----- Provided records -----

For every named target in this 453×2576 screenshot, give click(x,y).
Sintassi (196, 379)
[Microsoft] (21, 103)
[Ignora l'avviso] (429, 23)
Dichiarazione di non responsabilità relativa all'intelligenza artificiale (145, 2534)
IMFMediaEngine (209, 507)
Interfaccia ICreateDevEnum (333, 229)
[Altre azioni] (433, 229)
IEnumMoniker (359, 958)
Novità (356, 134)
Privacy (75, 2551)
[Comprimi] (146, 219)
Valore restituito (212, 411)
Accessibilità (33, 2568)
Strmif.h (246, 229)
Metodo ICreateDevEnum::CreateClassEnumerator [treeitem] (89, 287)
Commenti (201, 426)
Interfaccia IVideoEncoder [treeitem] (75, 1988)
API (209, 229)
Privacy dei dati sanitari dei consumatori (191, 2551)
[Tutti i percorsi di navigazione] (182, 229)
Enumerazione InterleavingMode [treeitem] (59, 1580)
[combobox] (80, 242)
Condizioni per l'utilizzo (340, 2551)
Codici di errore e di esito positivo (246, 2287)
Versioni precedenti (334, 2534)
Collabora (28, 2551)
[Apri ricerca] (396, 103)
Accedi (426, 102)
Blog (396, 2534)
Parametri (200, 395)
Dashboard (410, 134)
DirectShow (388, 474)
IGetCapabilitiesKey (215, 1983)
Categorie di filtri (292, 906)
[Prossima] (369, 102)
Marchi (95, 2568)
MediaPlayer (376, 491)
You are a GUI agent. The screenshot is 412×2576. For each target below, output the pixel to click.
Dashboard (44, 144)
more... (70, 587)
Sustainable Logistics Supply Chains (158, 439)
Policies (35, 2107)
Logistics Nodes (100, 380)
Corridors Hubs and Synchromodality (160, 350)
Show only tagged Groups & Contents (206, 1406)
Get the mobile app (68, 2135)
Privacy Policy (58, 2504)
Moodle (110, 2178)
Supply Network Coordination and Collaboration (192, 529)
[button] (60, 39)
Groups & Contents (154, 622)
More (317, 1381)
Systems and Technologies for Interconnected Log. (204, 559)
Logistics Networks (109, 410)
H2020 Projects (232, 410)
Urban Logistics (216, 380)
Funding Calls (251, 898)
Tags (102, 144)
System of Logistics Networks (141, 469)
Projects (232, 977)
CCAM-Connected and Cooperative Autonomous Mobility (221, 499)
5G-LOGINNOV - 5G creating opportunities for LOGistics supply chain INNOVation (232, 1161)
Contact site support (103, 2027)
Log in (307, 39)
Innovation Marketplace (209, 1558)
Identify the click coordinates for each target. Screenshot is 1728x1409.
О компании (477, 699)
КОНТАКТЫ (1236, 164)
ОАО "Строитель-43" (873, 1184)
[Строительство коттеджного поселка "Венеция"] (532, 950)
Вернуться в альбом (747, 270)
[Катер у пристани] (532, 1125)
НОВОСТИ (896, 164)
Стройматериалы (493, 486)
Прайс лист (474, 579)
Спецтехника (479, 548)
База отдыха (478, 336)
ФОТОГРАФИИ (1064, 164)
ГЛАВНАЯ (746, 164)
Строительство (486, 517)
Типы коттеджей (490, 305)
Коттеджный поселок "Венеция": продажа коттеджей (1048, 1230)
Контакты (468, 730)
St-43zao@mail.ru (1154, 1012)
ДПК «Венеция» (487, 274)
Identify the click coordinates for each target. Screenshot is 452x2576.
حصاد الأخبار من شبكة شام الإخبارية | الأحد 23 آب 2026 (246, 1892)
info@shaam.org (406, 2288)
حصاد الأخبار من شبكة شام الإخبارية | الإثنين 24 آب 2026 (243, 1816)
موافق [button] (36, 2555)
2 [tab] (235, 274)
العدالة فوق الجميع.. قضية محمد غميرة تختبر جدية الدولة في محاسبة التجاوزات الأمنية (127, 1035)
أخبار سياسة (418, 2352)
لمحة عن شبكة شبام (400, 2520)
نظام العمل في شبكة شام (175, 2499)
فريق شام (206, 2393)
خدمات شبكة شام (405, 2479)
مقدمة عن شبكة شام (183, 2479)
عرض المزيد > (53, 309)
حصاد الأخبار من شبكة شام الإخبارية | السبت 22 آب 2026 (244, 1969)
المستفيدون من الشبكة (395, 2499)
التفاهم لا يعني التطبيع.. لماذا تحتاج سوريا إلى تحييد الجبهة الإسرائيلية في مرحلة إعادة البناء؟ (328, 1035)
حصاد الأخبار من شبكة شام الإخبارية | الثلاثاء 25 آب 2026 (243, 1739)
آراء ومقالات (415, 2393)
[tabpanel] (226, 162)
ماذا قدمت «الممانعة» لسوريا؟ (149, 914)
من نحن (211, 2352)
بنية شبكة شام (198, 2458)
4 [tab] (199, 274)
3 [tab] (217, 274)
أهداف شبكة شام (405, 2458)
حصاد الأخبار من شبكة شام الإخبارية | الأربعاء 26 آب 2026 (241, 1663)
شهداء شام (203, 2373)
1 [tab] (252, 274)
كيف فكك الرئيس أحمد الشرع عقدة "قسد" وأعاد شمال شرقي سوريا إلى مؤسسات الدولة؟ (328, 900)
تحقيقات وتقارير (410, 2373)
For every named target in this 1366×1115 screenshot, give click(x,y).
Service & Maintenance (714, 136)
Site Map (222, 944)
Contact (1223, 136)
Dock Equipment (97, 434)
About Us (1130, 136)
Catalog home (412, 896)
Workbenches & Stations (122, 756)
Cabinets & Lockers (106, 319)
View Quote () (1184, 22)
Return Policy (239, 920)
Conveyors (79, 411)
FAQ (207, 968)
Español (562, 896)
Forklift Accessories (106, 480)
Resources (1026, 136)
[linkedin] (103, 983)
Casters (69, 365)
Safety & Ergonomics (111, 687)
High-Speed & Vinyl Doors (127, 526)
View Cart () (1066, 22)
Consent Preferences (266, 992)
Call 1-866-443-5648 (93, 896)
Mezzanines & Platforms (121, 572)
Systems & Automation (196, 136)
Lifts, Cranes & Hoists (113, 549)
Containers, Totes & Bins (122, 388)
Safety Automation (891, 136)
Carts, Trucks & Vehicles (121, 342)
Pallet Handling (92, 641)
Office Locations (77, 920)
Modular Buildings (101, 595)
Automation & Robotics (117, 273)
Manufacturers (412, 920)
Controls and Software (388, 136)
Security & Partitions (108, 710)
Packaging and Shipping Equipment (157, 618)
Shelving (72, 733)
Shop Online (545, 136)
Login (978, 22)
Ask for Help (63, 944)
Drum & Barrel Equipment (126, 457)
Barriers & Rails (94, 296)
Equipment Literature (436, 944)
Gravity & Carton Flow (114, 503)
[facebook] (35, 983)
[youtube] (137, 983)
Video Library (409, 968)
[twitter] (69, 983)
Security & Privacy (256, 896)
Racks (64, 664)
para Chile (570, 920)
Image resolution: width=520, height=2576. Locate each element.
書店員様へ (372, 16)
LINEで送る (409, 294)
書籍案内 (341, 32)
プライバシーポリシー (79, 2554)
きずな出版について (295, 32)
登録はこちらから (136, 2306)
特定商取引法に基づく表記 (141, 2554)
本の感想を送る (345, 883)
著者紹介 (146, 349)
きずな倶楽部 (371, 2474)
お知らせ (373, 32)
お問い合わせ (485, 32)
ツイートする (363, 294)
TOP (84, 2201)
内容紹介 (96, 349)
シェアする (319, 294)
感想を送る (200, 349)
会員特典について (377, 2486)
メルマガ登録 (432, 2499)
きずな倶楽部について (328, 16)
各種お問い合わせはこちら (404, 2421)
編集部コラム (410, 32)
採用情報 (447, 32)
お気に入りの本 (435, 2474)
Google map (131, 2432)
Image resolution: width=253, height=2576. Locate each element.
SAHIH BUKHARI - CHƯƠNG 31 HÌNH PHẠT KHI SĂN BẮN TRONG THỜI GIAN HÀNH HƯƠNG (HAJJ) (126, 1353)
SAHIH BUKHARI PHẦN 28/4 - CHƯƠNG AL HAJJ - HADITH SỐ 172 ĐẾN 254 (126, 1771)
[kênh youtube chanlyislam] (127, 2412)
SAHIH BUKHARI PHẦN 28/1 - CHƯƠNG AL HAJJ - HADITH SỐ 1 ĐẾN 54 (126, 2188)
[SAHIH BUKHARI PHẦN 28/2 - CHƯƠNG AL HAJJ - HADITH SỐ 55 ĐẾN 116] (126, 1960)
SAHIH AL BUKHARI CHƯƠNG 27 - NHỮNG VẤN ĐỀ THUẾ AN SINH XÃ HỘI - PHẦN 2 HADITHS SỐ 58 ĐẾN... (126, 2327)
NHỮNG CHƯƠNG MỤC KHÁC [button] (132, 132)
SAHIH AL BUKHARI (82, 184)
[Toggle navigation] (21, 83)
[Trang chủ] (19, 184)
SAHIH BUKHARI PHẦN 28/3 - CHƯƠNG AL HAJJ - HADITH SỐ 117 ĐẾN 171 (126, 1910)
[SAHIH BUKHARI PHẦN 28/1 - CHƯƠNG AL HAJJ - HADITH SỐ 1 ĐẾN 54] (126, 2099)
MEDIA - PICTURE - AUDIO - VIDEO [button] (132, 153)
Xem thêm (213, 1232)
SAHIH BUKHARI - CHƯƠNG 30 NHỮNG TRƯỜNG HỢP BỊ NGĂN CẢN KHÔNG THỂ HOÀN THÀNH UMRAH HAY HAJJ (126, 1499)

-----

What you will do:
Nothing should appear in the answer except the lines from the one with "SAHIH AL BUKHARI CHƯƠNG" through the final line of the records, written exactly.

Answer space:
SAHIH AL BUKHARI CHƯƠNG 27 - NHỮNG VẤN ĐỀ THUẾ AN SINH XÃ HỘI - PHẦN 2 HADITHS SỐ 58 ĐẾN... (126, 2327)
NHỮNG CHƯƠNG MỤC KHÁC [button] (132, 132)
SAHIH AL BUKHARI (82, 184)
[Toggle navigation] (21, 83)
[Trang chủ] (19, 184)
SAHIH BUKHARI PHẦN 28/3 - CHƯƠNG AL HAJJ - HADITH SỐ 117 ĐẾN 171 (126, 1910)
[SAHIH BUKHARI PHẦN 28/1 - CHƯƠNG AL HAJJ - HADITH SỐ 1 ĐẾN 54] (126, 2099)
MEDIA - PICTURE - AUDIO - VIDEO [button] (132, 153)
Xem thêm (213, 1232)
SAHIH BUKHARI - CHƯƠNG 30 NHỮNG TRƯỜNG HỢP BỊ NGĂN CẢN KHÔNG THỂ HOÀN THÀNH UMRAH HAY HAJJ (126, 1499)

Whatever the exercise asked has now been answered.